The rule, as stated above, has repeatedly been recognized and applied in subsequent decisions in this Court, including Ross v. Loescher, 152 Mich. 386; Hall v. Gargaro, 310 Mich. 693; Wilkinson v. Lanterman, 314 Mich. 568.
The facts in the Wilkinson v. Lanterman Case, supra, are almost identical with the facts in the instant case. Justice CARR, speaking for the Court, there held identical provisions for liquidated damages in the amount of $1,000 for a $50,000 sale price to be enforceable and reasonable.
To apply the rule of law to the facts in the instant case, it would appear that there would be no question that the sum was reasonable as to amount and, therefore, a valid stipulation for liquidated damages insofar as amount is concerned. We think that at the time of the execution of this agreement it would have been difficult to ascertain the damages the respective parties might suffer in the event of breach of the agreement.

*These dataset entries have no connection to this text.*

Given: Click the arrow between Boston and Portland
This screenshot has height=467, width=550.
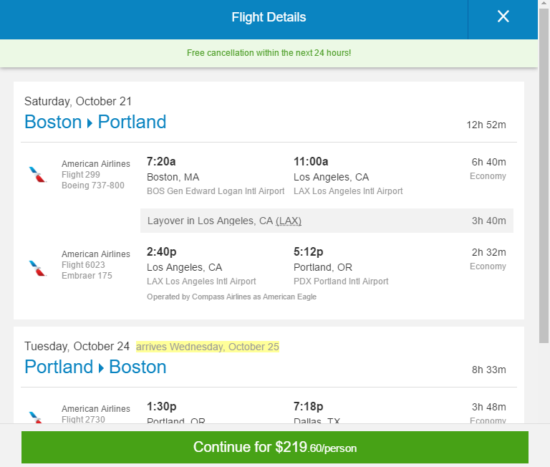Looking at the screenshot, I should pos(90,123).
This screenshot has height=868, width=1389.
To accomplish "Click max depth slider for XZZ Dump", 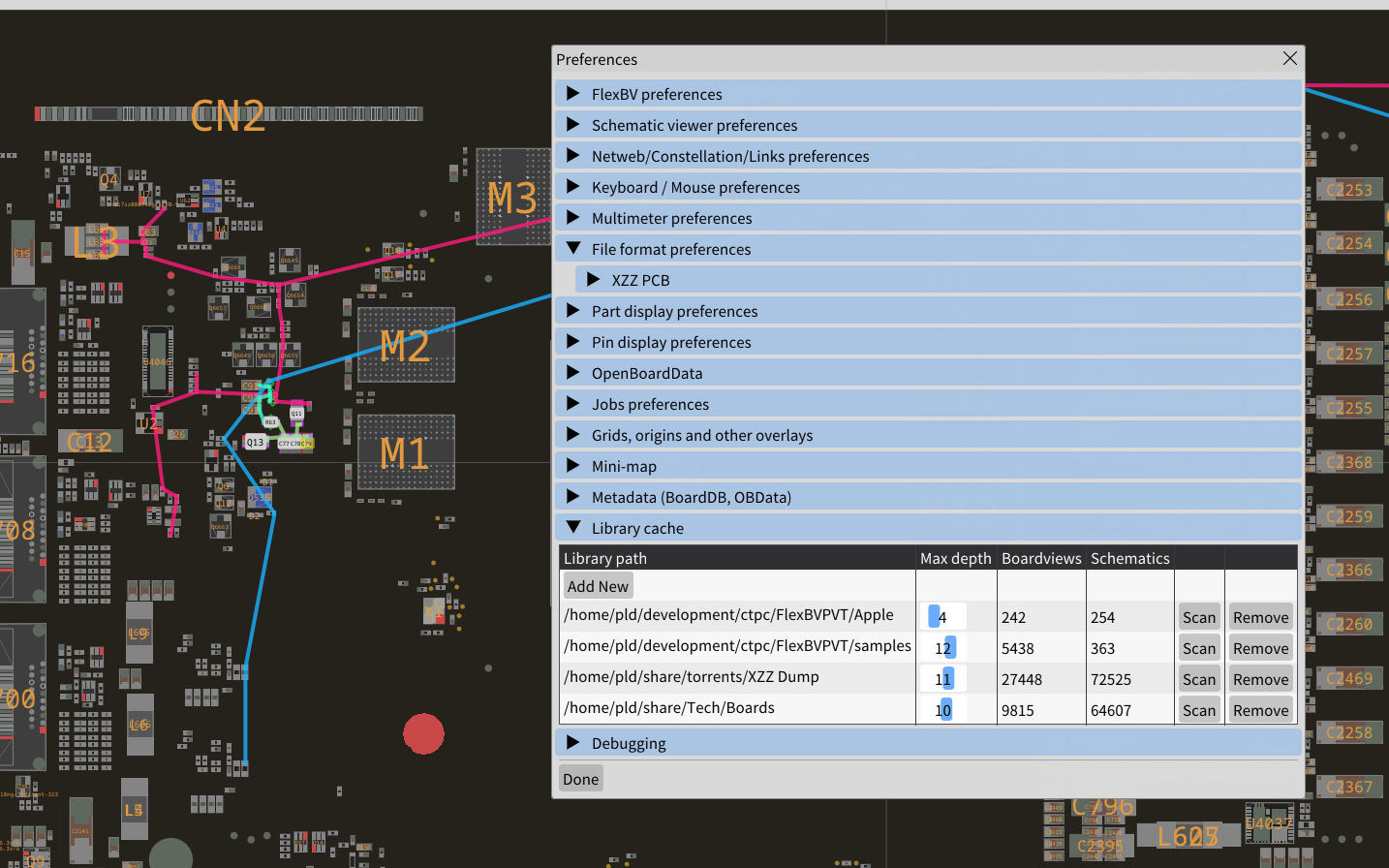I will [x=942, y=679].
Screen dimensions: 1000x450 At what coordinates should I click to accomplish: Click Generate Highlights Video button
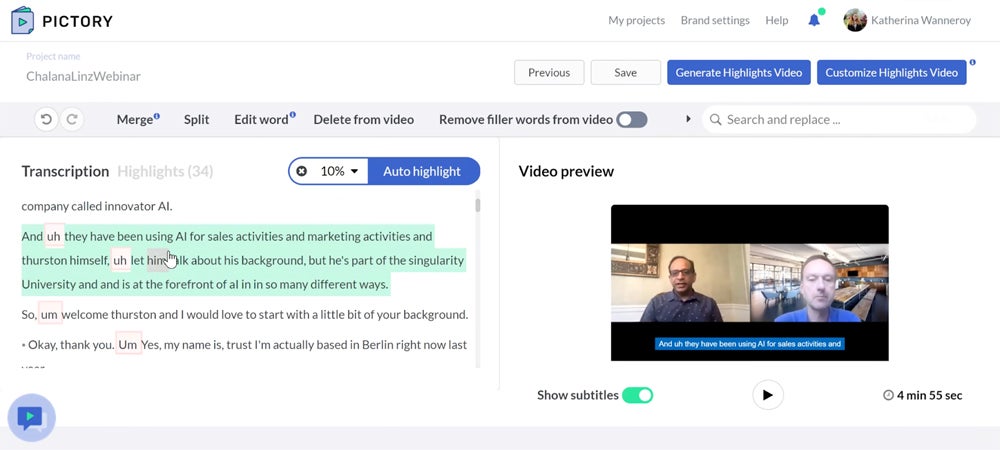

It would certainly not be possible to assume at that time that in the event the purchaser failed to go through with his contract that the seller might find someone else to buy at approximately the same price. Other factors with reference to the damages might be equally difficult to arrive at. Therefore, it would appear that the facts in the instant case, at the time of the execution of the agreement, were such that the damages were difficult to ascertain, and that the honest attempt of the parties themselves to compute the best they could the just compensation from loss by breach of the contract justified the liquidated damage provision. The parties themselves being more intimately associated with the circumstances and therefore better able to compute the actual or probable damages than might a court or jury after breach.
On the record before us we think the trial court reached the correct conclusion in dismissing appellants' cross bill without prejudice to their filing one amended to conform to the contract damage clause.
Affirmed. Costs to appellee.
DETHMERS, C.J., and CARR, KELLY, SMITH, BLACK, EDWARDS, and VOELKER, JJ., concurred.